Moreover, considering the idiosyncrasies of the cannabis market, one in which few players typically operate who share a common activism in providing cannabis to consumers, dispensary collectives often have close relationships with each other. But therein lies the danger. Seemingly legal cooperation among suppliers can run afoul of antitrust laws. And cooperation might not even be required. Single-firm conduct can also be actionable under state and federal antitrust law. It can be a problem for a big fish in a small pond.
Importantly, it was not just the conspicuously illegal actions by the defendants in the RCCC case that invited cries of anticompetitive activity. Even defendants’ attempts at inserting non-compete clauses in their commercial leases with landlords to prevent leasing to RCCC counted as an anticompetitive act. Non-compete clauses, which are commonly employed in a variety of contracts, can have anticompetitive effects, especially in labor markets. It is no surprise that they have recently been thrust into the anticompetitive spotlight. Here, defendants’ attempts to ensure that their landlords would not also lease to defendants’ competitors, was impermissible. In economic terms, it served to decrease supply of real estate upstream to foreclose a competitor and enable power over price to the end consumer. But a cannabis co-op, for example, might not realize that non-compete clauses have antitrust implications.

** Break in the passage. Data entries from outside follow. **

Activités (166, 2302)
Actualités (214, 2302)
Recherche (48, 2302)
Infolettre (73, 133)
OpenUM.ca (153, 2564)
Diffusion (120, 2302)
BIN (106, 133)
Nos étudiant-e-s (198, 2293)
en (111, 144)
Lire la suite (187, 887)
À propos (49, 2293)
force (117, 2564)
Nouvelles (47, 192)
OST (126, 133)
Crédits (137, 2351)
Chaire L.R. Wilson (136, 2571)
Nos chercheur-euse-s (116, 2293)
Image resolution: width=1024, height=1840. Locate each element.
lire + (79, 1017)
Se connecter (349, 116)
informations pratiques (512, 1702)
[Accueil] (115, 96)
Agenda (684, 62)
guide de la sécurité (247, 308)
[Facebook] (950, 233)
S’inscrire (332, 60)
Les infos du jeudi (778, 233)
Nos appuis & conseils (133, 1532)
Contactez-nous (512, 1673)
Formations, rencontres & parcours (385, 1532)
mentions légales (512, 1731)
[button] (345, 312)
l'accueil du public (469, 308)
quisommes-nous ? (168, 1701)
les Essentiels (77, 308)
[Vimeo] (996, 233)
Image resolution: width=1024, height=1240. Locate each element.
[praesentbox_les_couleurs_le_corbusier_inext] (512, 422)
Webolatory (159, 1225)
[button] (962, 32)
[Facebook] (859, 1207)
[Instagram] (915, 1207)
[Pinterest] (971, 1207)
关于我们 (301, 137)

As the cannabis industry continues to mature, and as profitability continues to remain high, we can expect to see more lawsuits alleging activity in this industry that skirts antitrust law. And, given the shifting regulatory landscape governing cannabis, the threat of government enforcement looms in the long-term.
Players in the cannabis fields would be wise to stay abreast of antitrust developments because more litigation and enforcement is certain.